Bakr resigned, citing health grounds. Saddam took over. Three years later, on what was rumoured to be the eve of Bakr's return to politics, the ex-president died in mysterious circumstances.
Given the manner in which Saddam became Iraq's leader, it was not surprising that he paid a lot of attention to his personal security.
He had earlier created a presidential protection force - the Himaya - recruiting young Tikritis, mostly from his own tribe, the Albu-Nasir.
To them Saddam was 'Amna Al-Chebir' (Our Great Uncle). In return for privileges, they submitted to strict discipline: An oversight or neglect of duty could be punished with death.
Their career pinnacle was the Albu-Nasir-controlled Special Security Organisation (SSO), the most-feared internal security group. A junior SSO officer effectively outranked the most senior army general.
Historian Baram notes that an inordinately high percentage of military officers also had the surname Al-Nasiri, or were from Tikrit.
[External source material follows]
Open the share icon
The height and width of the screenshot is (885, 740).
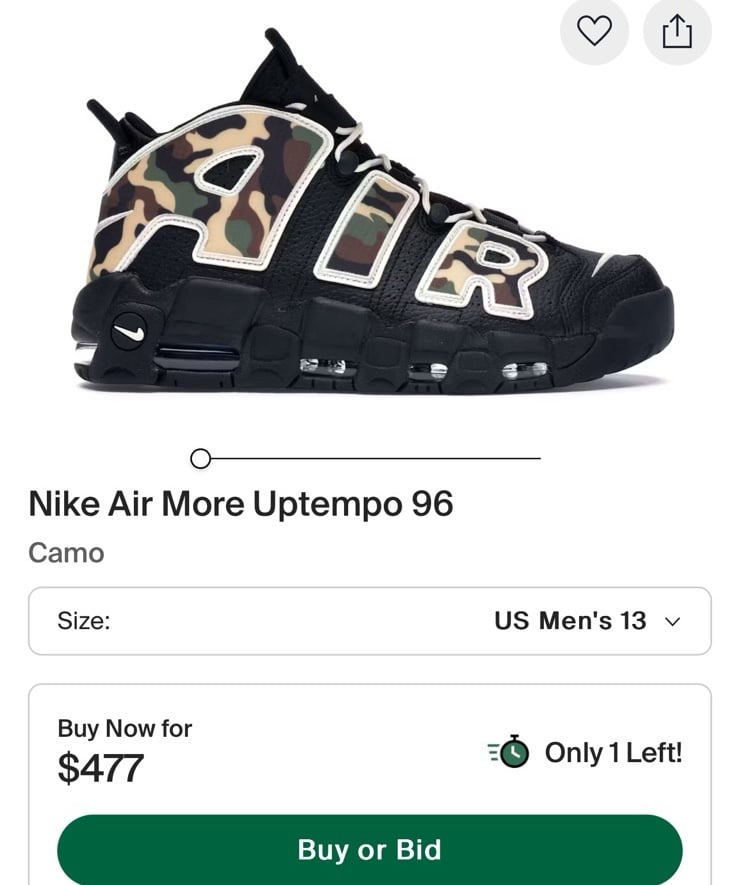[x=677, y=31]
Two successive air force commanders were Al-Nasiris.
At the time of the US-led invasion in 2003, the armed forces chief of staff, the air force commander and two or three of the five army group commanders and most of the elite Republican Guard's divisional commanders were all Tikritis.
Tikrit accounted for only about 30,000 of Iraq's population. 'Choosing the high command of the army and Republican Guard from such a small segment of a population of 23 million may be a dubious guarantee of quality and create much resentment in the army,' noted Professor Baram on the eve of the invasion, 'but it does guarantee political control'.
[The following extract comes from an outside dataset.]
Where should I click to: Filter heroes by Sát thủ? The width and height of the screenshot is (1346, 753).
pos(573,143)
All political studies of Saddam's Iraq point to the state's ponderous bureaucracy. The small, Tikrit-based ruling group's need to spy on the populace was partly to blame for this.
The regime's massive, overlapping security services spied on everybody, including each other. Periodically, agents would approach SSO or military officers suggesting that they become collaborators in a plot to overthrow the regime. If the approach were not immediately reported, jail or execution would likely follow.
If the SSO and its ilk were Saddam's brutal stick, his patronage system was his carrot. Oil price rises after 1973 gave him vast sums to channel throughout society.
But not surprisingly, the disbursement of rewards, though it buttressed Saddam's rule, also generated resentment. Saddam's Iraq was run by what Dr Toby Dodge of London's International Institute for Strategic Studies historian called 'a coalition of guilt'.
'Resentment of the excluded is a constant feature of all types of Iraqi politics,' said Dr Dodge. 'On the national level the Shi'ites feel more excluded than the Sunni population. The Sunnis who are not Tikritis feel discriminated against. The Tikritis who are not Albu-Nasir are resentful...'
Add the resentment of citizens of any nation towards a foreign occupier - even, it seems, a liberator - that is perceived to have stayed too long and perhaps we begin to understand the currently ferocious boil-over in Iraq. The late president and his paranoia have much to answer for.